Il quinto motivo appare una sorta di via di mezzo tra la seconda e la terza ragione: il cambiamento sarebbe frutto di una nuova scala di priorità dettata però (esattamente come per il terzo motivo) non da una libera scelta di cambiamento, ma da ragioni esogene, quali la paura del contagio. In un recente sondaggio del Pew Research Center su 5.858 adulti che lavorano, il 64% dei lavoratori ha riferito di sentirsi a disagio nel tornare in ufficio. Una ricerca riportata nella Harvard Business Review indica che molti lavoratori sono pronti a smettere se non viene loro offerta un’opzione di lavoro ibrido: su 10.000 americani intervistati il 36% ha, infatti, dichiarato che, in mancanza dello smart-working, cercherebbe un’alternativa.
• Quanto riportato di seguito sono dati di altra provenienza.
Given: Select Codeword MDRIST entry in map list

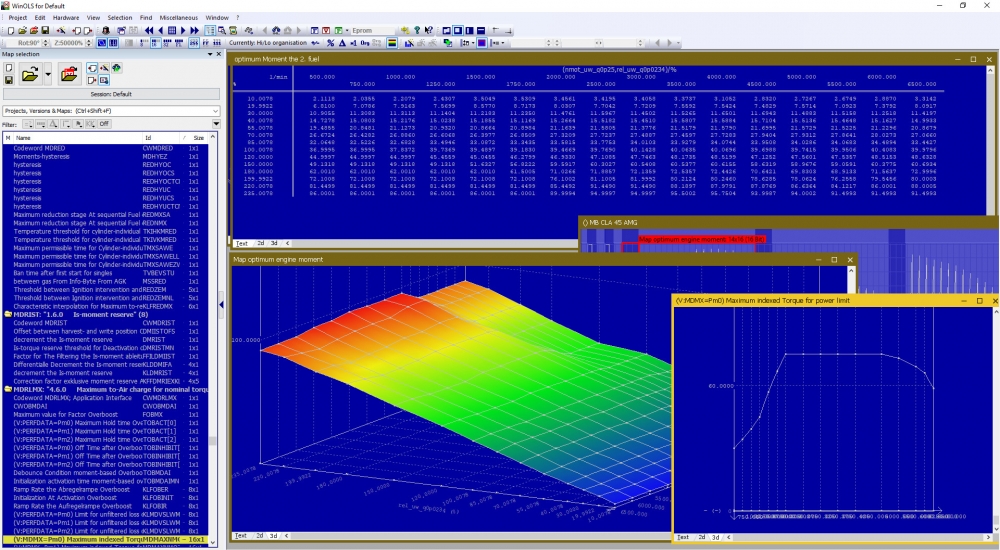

Attenzione a non dimenticare gli effetti delle misure emergenziali

Il quarto motivo è quello su cui occorre concentrarsi, perché è connesso ad una riorganizzazione aziendale che nel caso italiano ha assunto connotati particolari, per via del divieto di licenziamento che ha impedito, per circa un anno e mezzo (a seconda dei settori), uscite collettive o individuali imposte dal datore di lavoro per motivi oggettivi. Evidente che il blocco potrebbe aver portato, quale “valvola di sfogo” per attenuare il congelamento del mercato del lavoro connesso ai divieti di licenziamento, ad un incremento delle dimissioni o delle risoluzioni consensuali del rapporto incentivate.

Cosa ci dicono i dati del ministero del Lavoro sui rapporti cessati

La conferma ci viene fornita dai dati del ministero del Lavoro: prendendo in esame il periodo 2019-2021, le cessazioni dei rapporti di lavoro vedono una netta decrescita (-33,8%) di quelle volute dal datore di lavoro per motivi oggettivi (conseguenza del divieto di licenziamento), compensate da un netto incremento delle dimissioni, passate a +30,6% (cioè +479.000) nel raffronto tra 2020 e il 2021. Quindi, la Great Resignation italiana non appare tutta frutto di scelte di vita romantiche per una migliore qualità della vita, ma molto più prosaicamente uno strumento di compensazione del divieto per ridurre il personale in modo “spintaneo” (crasi di spontaneo e spinto), attraverso la suggestione che un’uscita incentivata oggi è sempre meglio di un licenziamento senza nulla, quando sarebbe ripresa la libertà di licenziamento.
Ovvio, quindi, che tutti coloro che abbiano “fatto questa scelta” non con animo sereno e libero oggi siano pentiti della scelta.